In the modern era of web design I think it would point to these websites (like most of Apple’s product pages), that make users scroll through indulgent animations, just to get to the content. It may be cool the first time, but is very annoying for repeat visits, and it feels like it breaks my scrolling expectations. Not to mention all the horizontal scrolling thrown in there, which becomes a headache for those without the hardware to do it easily, and confusing to change scroll direction all the time.

arethuza•18m ago
My car has a staggeringly bad UI design choice - the cancel active navigation the control to do this only appears when you hold your finger close to the screen. Pretty much every time I want to do this I am flummoxed as to "Where did the button go" - before I eventually remember.

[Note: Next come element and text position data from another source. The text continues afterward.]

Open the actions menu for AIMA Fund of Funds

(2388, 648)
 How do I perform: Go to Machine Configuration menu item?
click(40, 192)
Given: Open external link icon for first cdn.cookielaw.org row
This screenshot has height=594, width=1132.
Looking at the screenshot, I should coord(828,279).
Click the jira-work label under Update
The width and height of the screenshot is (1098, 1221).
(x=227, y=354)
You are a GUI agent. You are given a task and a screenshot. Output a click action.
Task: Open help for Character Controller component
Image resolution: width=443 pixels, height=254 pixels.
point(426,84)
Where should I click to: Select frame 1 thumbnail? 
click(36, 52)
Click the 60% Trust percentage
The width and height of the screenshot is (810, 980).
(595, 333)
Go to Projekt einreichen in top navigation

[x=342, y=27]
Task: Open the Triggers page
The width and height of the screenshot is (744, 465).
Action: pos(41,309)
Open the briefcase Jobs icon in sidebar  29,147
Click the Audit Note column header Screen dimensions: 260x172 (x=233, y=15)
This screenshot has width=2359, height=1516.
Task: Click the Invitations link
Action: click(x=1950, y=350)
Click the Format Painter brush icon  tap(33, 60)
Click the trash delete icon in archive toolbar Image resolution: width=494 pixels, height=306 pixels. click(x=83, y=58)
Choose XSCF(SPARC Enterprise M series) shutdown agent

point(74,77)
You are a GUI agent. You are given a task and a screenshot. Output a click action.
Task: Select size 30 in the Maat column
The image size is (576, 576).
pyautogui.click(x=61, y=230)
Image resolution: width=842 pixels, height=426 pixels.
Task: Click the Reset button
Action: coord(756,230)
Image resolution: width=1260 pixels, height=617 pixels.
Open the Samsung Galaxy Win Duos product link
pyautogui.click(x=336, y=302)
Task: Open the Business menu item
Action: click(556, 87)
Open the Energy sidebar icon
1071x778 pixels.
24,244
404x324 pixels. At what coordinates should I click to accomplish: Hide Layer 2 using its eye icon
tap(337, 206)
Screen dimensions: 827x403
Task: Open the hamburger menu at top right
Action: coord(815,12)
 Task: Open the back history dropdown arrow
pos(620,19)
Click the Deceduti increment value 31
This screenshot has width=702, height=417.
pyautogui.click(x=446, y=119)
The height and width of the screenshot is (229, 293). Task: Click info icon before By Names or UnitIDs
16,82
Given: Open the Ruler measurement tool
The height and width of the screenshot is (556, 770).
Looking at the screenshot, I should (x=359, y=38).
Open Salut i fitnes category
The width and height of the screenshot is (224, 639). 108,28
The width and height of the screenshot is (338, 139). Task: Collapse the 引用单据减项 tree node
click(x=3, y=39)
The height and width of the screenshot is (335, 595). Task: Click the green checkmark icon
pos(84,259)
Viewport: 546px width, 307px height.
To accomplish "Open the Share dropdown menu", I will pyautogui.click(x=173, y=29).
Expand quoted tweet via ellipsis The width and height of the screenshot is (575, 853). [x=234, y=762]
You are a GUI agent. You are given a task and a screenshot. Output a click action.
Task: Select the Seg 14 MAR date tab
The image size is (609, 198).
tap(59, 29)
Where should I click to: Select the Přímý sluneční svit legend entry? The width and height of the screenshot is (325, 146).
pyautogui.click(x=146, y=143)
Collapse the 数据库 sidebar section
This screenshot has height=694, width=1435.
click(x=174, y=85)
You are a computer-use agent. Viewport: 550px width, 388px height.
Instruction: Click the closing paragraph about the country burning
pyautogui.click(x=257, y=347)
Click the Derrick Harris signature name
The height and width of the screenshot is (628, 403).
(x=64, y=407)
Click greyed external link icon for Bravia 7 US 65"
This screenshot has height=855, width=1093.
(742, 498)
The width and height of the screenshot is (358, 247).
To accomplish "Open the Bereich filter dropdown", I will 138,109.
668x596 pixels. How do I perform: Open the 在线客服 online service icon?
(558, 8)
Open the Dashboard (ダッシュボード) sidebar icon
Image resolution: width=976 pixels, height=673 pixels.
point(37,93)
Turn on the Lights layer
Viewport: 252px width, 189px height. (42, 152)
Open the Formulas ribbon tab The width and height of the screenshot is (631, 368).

The navigation system is good - I prefer it to using my phone and CarPlay but that design is terrible.

bschne•11m ago
my take on this book is that 1) it contains a lot of foundational knowledge/wisdom about design as interpreted broadly that is very useful across contexts, and 2) it is itself, ironically, an example of poor design. Not in the visual sense, but in that it's structure and writing do a pretty bad job actually conveying that knowledge to the reader and being navigable.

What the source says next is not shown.